[Start of section]
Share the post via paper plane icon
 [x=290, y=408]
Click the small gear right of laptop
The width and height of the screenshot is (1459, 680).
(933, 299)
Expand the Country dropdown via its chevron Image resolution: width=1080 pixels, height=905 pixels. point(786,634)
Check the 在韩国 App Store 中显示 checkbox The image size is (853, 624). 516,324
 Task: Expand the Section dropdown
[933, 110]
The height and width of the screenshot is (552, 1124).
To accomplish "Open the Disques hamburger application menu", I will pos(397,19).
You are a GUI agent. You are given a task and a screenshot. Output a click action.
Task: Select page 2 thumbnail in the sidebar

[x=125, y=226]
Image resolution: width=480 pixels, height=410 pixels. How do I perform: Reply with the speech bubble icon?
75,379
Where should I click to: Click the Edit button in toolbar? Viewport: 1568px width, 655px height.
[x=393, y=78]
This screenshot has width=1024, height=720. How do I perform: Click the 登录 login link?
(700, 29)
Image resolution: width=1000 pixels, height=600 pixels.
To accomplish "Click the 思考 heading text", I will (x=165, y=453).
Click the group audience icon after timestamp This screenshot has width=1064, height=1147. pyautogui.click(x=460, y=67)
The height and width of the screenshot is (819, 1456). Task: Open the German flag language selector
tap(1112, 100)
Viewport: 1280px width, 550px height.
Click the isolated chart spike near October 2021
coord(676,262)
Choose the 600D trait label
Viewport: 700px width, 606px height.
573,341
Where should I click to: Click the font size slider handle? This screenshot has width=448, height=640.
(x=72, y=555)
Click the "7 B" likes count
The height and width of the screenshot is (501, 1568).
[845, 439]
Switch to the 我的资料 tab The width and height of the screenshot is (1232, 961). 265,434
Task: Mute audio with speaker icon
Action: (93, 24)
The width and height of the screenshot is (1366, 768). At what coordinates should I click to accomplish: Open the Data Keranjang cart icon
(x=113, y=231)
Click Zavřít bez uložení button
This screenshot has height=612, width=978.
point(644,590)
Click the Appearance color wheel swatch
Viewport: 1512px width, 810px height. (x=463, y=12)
[End of section]
◆ EXERCISE INSTRUCTIONS:
Your answer must be every line from the listing above that holds the string "will".

◆ EXERCISE ANSWER:
To accomplish "Open the Disques hamburger application menu", I will pos(397,19).
To accomplish "Click the 思考 heading text", I will (x=165, y=453).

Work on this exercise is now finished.